…Юлия ошиблась, думая, что Надежда Филаретовна томится бессонницей. Обморочный сон свалил ее мгновенно, и она просто не успела погасить ночника. Это был не сон даже, а какое-то новое существование. В этом странном сне она плакала настоящими слезами и чувствовала свои мокрые глаза; она кричала и слышала свой крик, все, что происходило с ней в этом сне, она ощущала телесно, и, когда очнулась, испытанное оставалось в костях и мышцах.
Ей виделась Москва, московский поздний вечер, промозглый вечер с ледяным ветром и мелким, секущим дождем. И Петр Ильич в черном длинном пальто с поднятым воротником и касторовой шляпе, глубоко надвинутой на глаза, все тащил ее куда-то, сильно, настойчиво и бесцеремонно сжимая ей локоть. Надежде Филаретовне был и радостен и чем-то страшен властный жим его руки, она хотела спросить, куда они идут, но вопрос не получался, словно она забыла, как произносятся слова. А Петр Ильич, догадываясь о невысказанном вопросе, раздраженно твердил: «Надо!», «Надо!», «Надо!» — «Почему надо?»— наконец вырвалось у нее. Спутник не ответил, и тут они оказались у высоких мрачных зданий, бывших одновременно соборами и театрами. Там шла вечерня, но отправляли ее не богослужители, а актеры, и у входа продавались билеты. Это не столько удивило Надежду Филаретовну, она готова была к чему-то подобному, сколько укрепило в тягостных предчувствиях. Она вдруг обнаружила, что храмы безмолствуют и все вокруг погружено в мертвую тишину. «Звуки умерли!» — нетерпеливо и еще более раздраженно пояснил Чайковский, снова угадав ее вопрос. «Неужели вы сами не знаете, что звуки умерли». Но она знала это, только почему-то скрывала и от Чайковского, и от самой себя. Обеззвучились все скрипки, виолончели, флейты, трубы, рожки, ни один клавиш рояля не родит звука, ни одно горло — песни. Музыка умерла, потому что свершилось предательство. Какое — она не умела назвать. Музыка умерла в Петре Ильиче, оттого все смолкло вокруг. И чудовищные храмы-театры возникли из того, что всякая суть утратила свой образ.

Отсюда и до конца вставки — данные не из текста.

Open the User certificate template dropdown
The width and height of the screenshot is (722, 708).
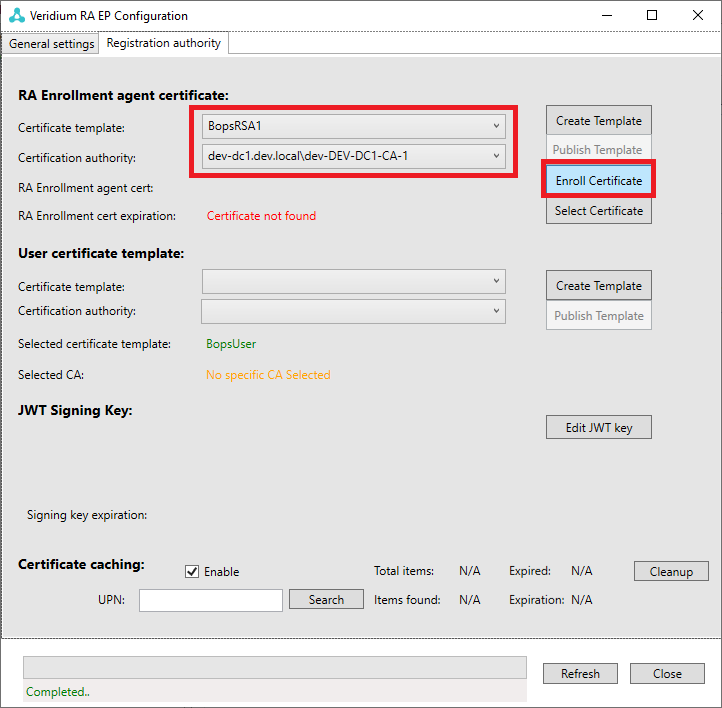coord(354,282)
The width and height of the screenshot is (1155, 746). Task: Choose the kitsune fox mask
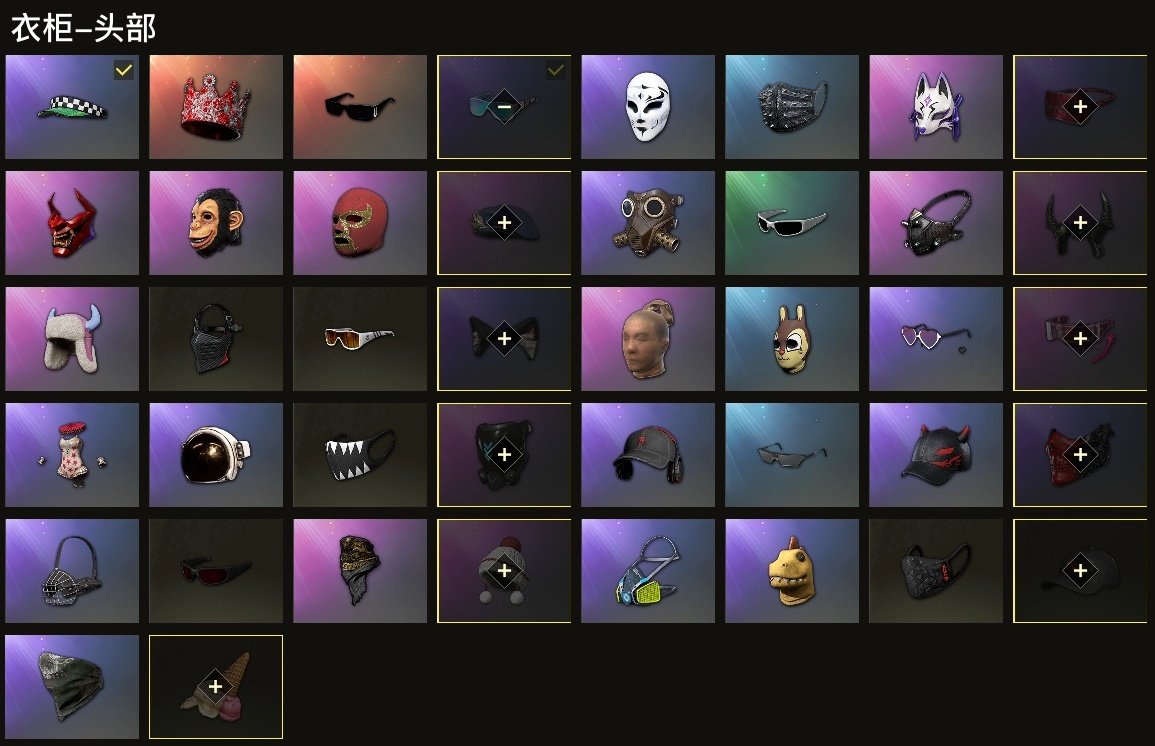tap(935, 107)

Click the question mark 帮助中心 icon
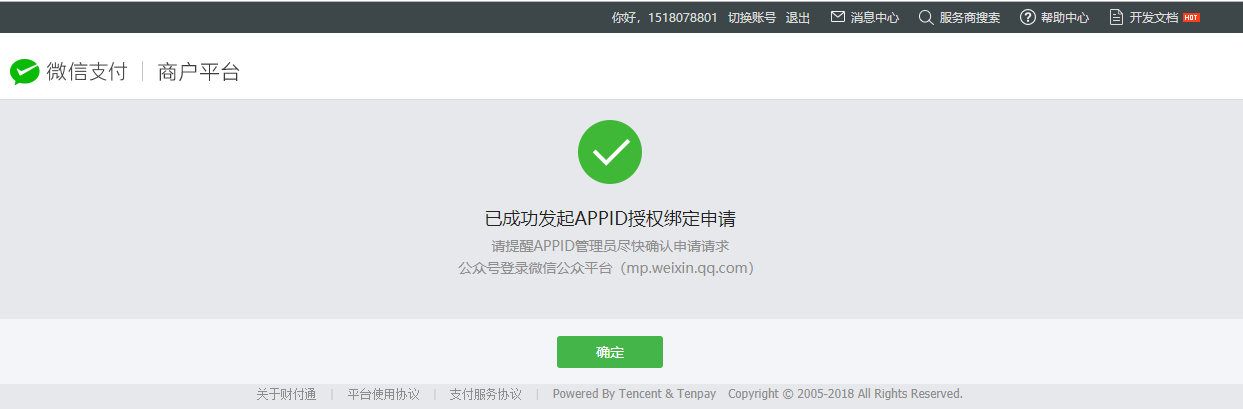(1027, 17)
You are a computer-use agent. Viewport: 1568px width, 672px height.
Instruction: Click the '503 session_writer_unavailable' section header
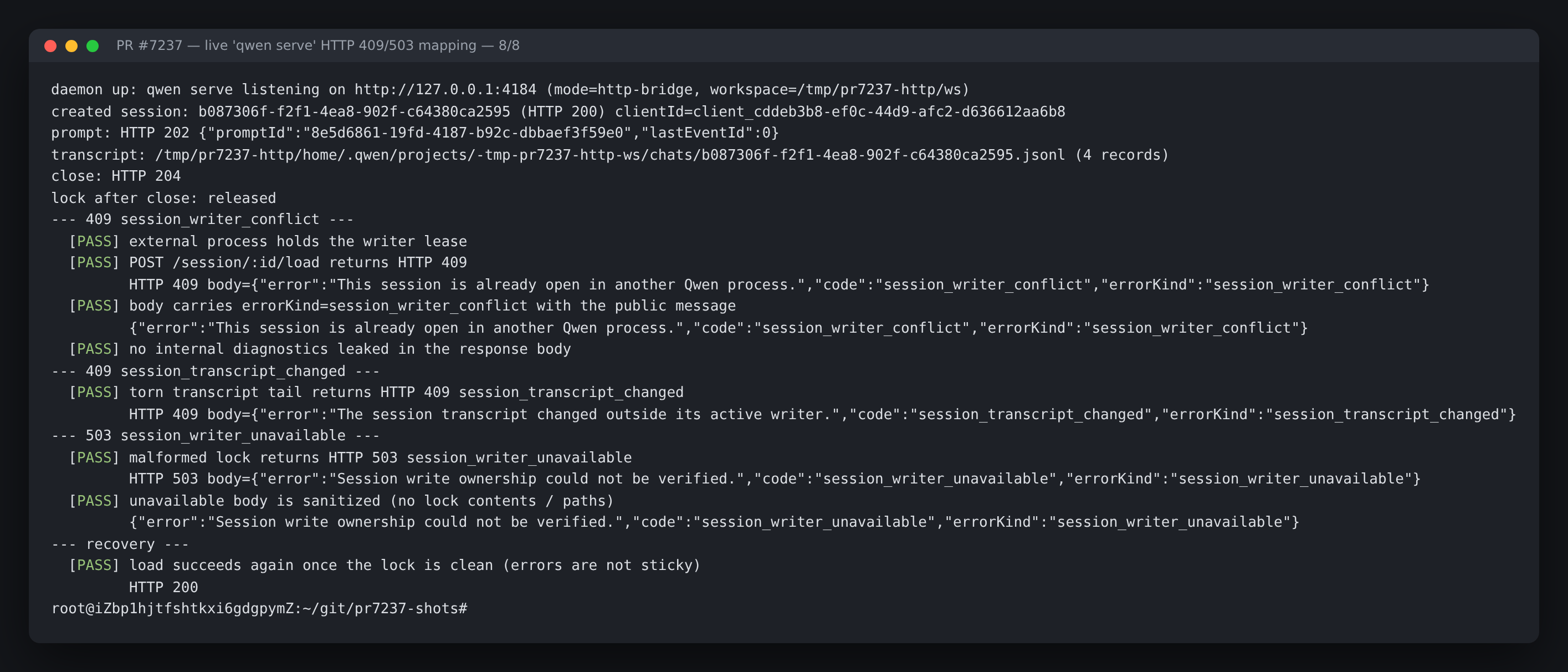point(215,436)

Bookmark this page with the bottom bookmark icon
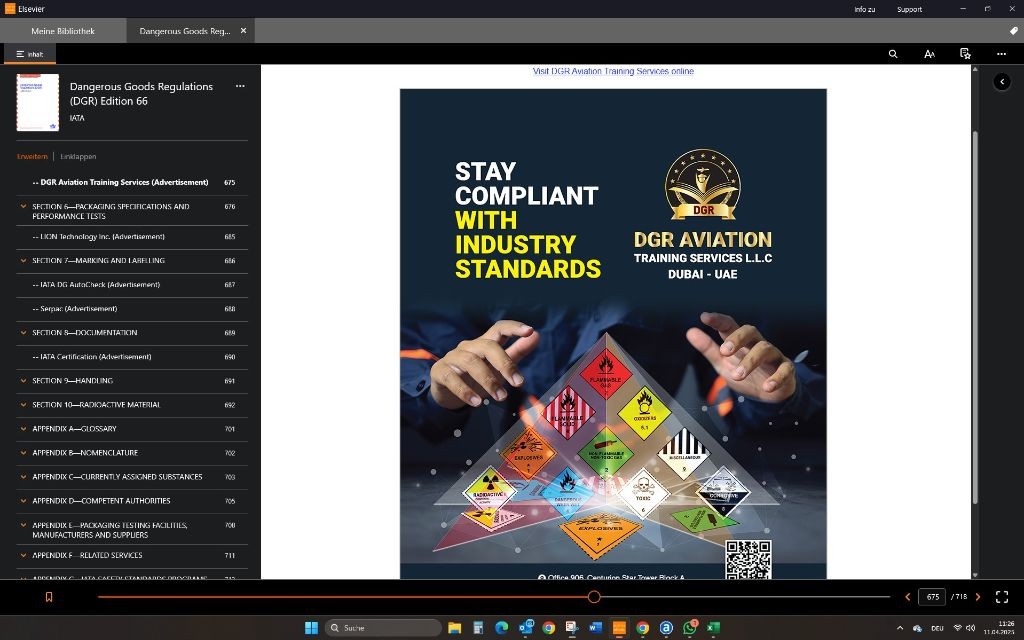49,597
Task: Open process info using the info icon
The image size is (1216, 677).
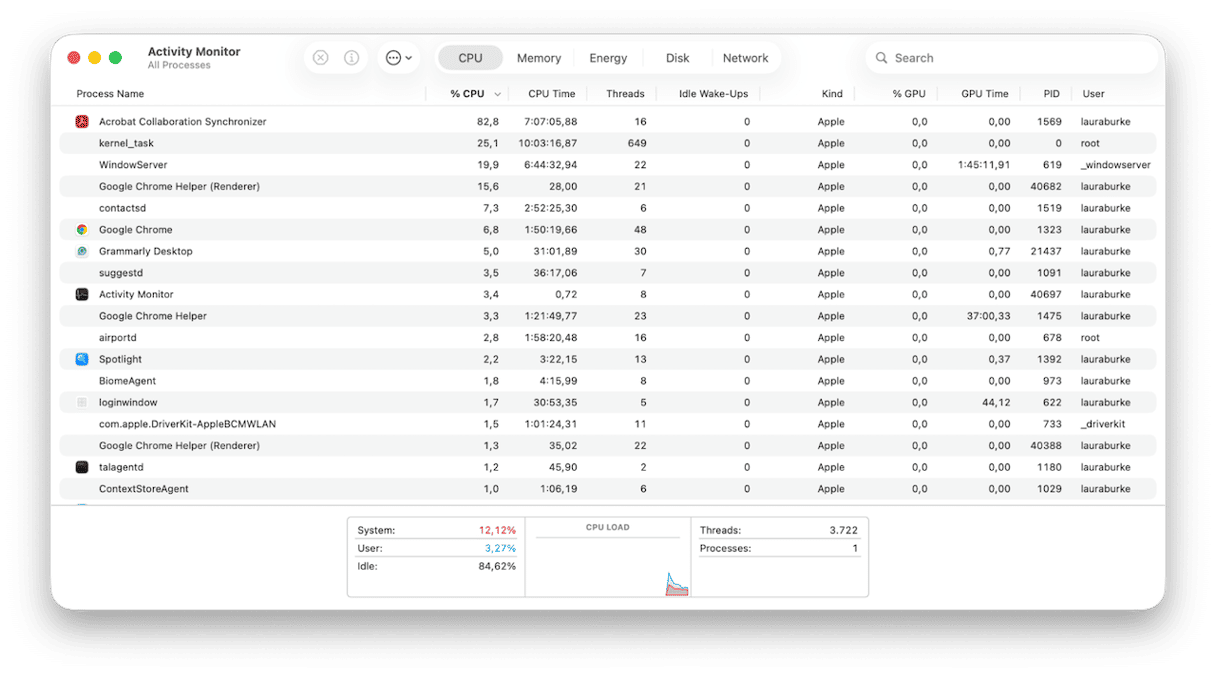Action: [351, 57]
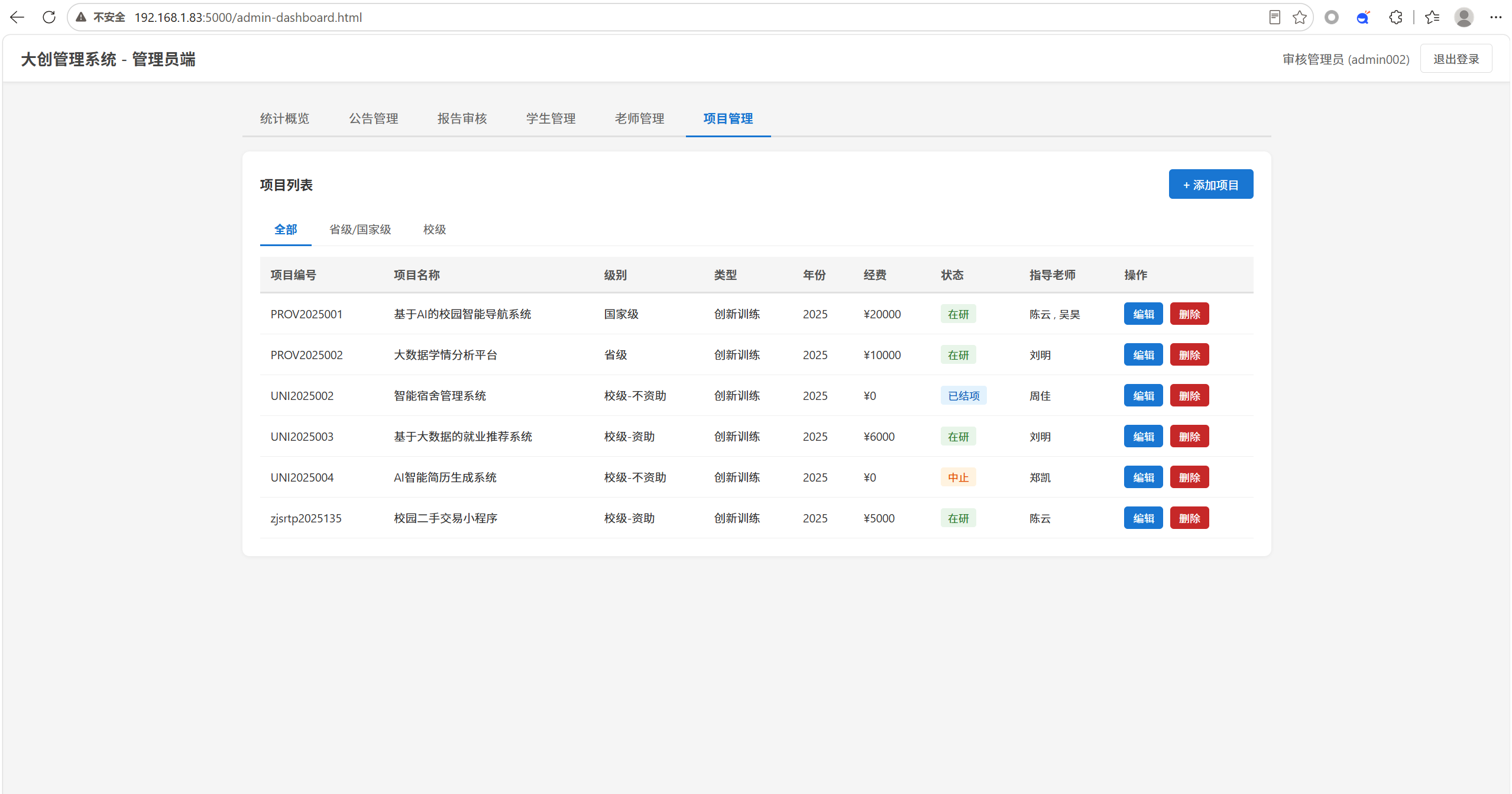Edit the zjsrtp2025135 project row
This screenshot has height=794, width=1512.
1143,518
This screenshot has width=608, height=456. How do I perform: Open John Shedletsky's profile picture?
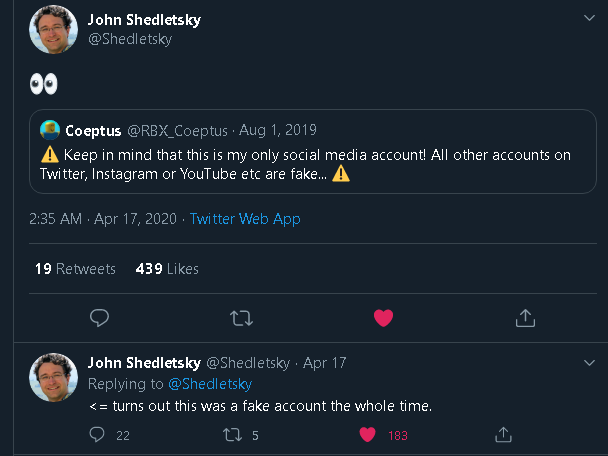point(54,30)
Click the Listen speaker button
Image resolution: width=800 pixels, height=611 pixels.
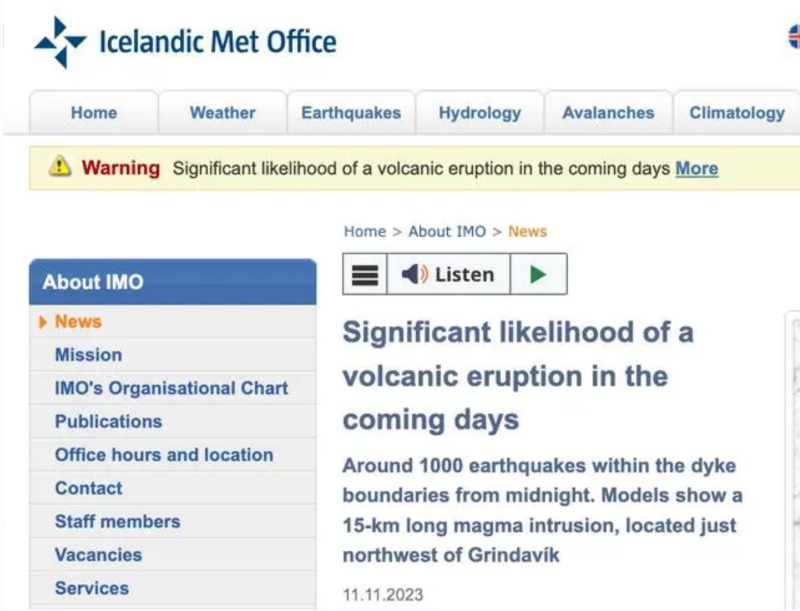tap(448, 275)
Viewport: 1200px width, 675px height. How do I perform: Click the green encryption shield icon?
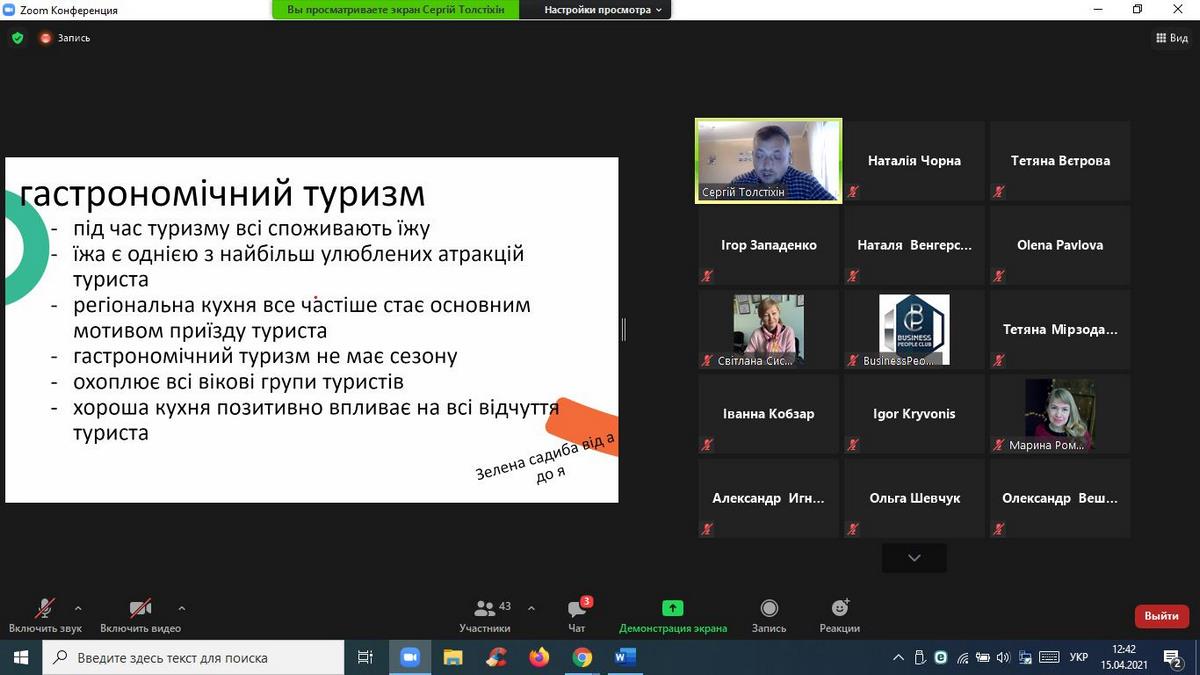click(17, 38)
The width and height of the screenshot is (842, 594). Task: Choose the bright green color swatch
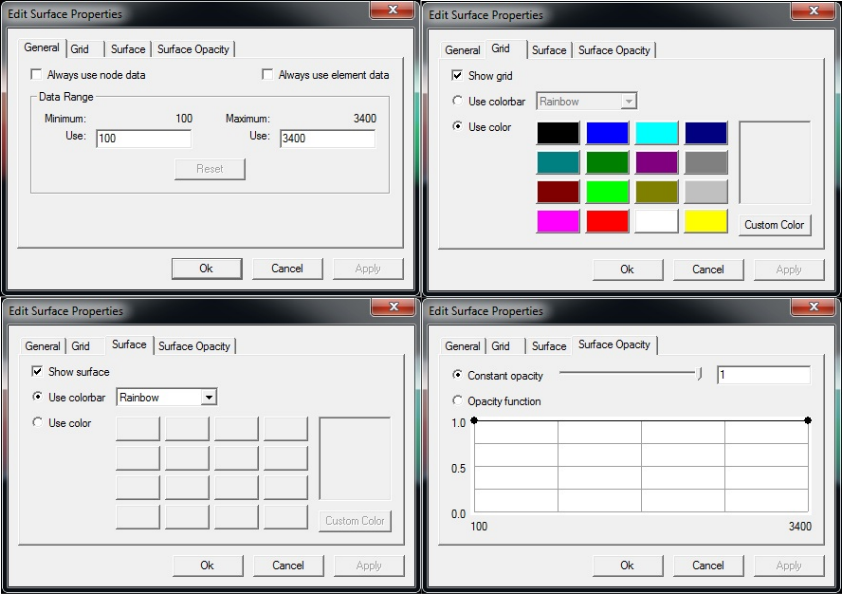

Она не удивилась, когда черные громады зданий раздались и будто истаяли в воздухе, а они оказались у темной маслянистой воды. Она сразу узнала Канаву, рукав Москвы-реки и место — возле Большой Полянки, за Малым Каменным мостом. В мгновенно сгустившихся сумерках отчетливо рисовался округлый угол того ушедшего в землю дома, который, по слухам, строил Балашов. Тут все было привычно, как в яви: и высокая каланча в глубине улицы, и аптека против дома Баженова, и фонарь на углу. И две монашки, прошагавшие им навстречу грубым мужским шагам, обметая мокрый булыжник тяжелыми захлюстанными подолами, принадлежали обычной жизни, так же как и солдат-инвалид, пытавшийся раскурить трубочку с помощью огнива, прикрывая тлеющий шнур полой куртки. И вместе с тем все это: дождь, ветер, лужи, набережная, аптека, монашки, солдат — были знаками какого-то иного, оскудевшего, опустошившегося бытия, в котором не осталось никакой малости, ради которой стоило бы жить. И она вдруг покорилась неизбежному, уторопила шаг и первая вышла к каменной лесенке, сбегающей к воде. Река противно хлюпала, будто чмокала спросонок толстыми губами. И что-то плыло по темной, мутной, нездоровой воде — какие-то деревяшки, банки, трупы мелких животных, всякая городская нечистота, ворочаясь, неслась по течению, чтобы в конце пути раствориться в море.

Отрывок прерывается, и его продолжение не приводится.